| What to do |
Retype the records word for word. Skip every image.

| Material provided |
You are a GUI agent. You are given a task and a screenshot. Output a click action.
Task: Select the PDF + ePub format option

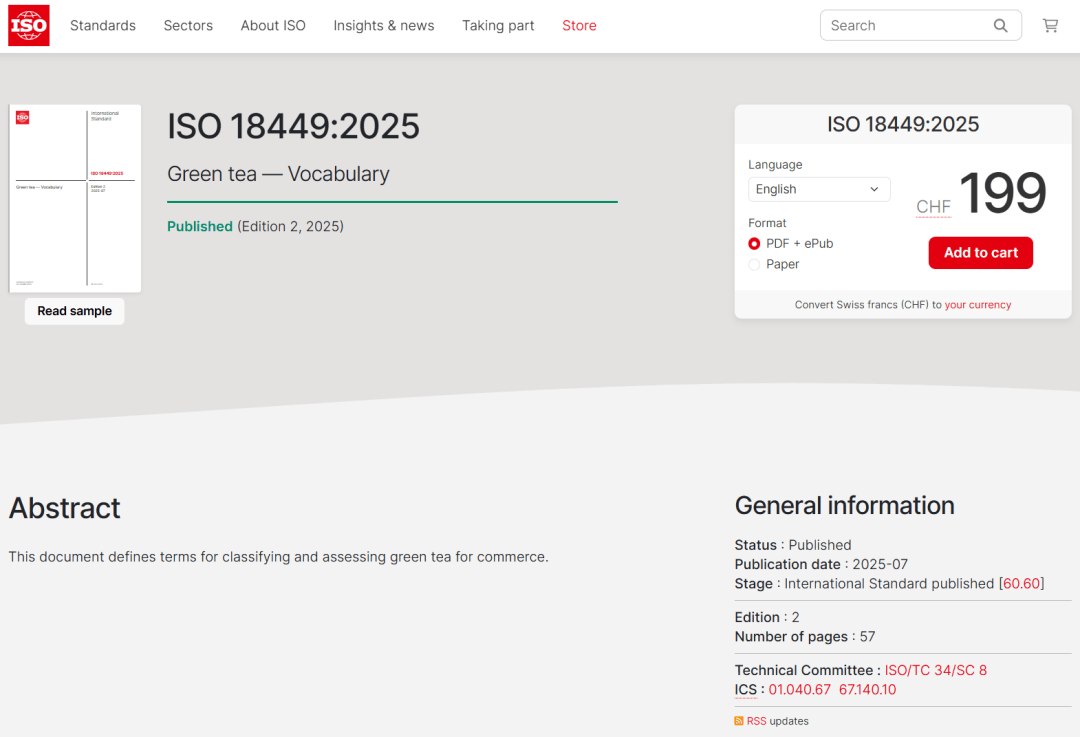click(x=754, y=243)
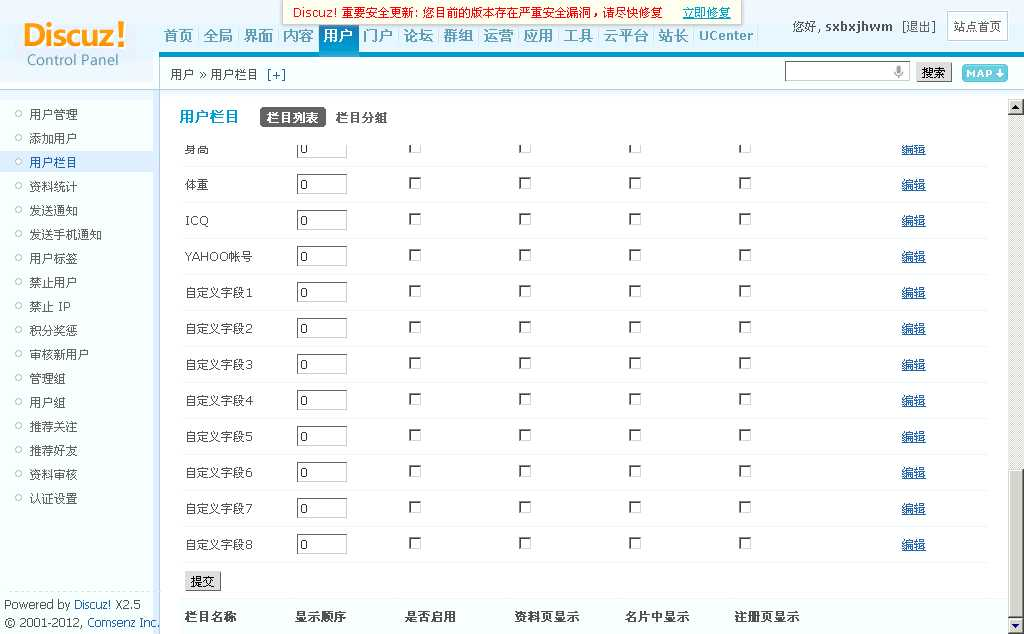This screenshot has width=1024, height=634.
Task: Click the 搜索 search button
Action: pos(933,73)
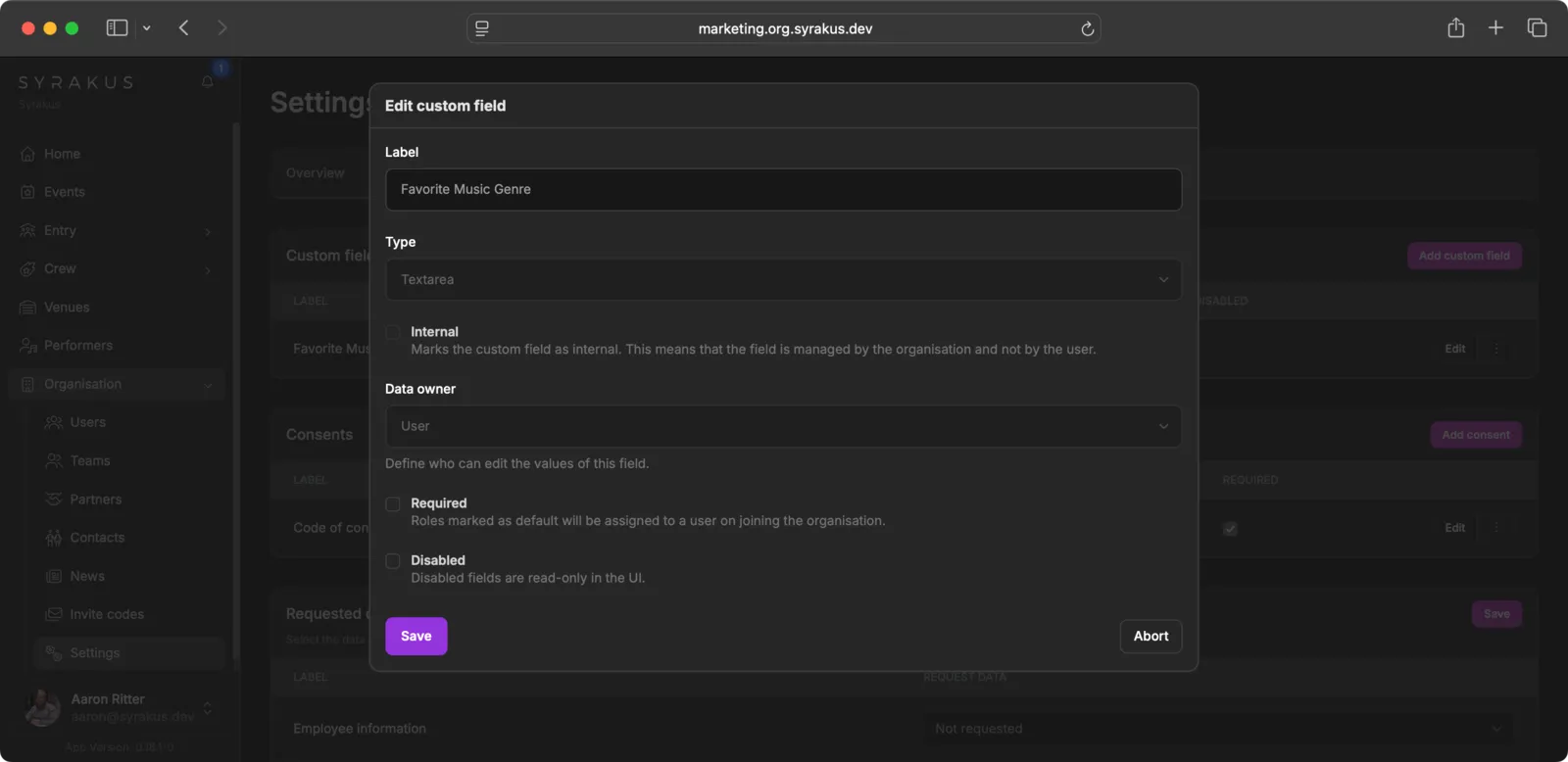This screenshot has height=762, width=1568.
Task: Click the browser back arrow
Action: (183, 28)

| Answer |
You are a GUI agent. You are given a task and a screenshot. Output a click action.
Task: Select the PDF + ePub format option

click(x=754, y=243)
This screenshot has width=1024, height=634.
Task: Click the 搜索 search button
Action: pos(933,73)
This screenshot has height=762, width=1568.
Task: Click the browser back arrow
Action: (183, 28)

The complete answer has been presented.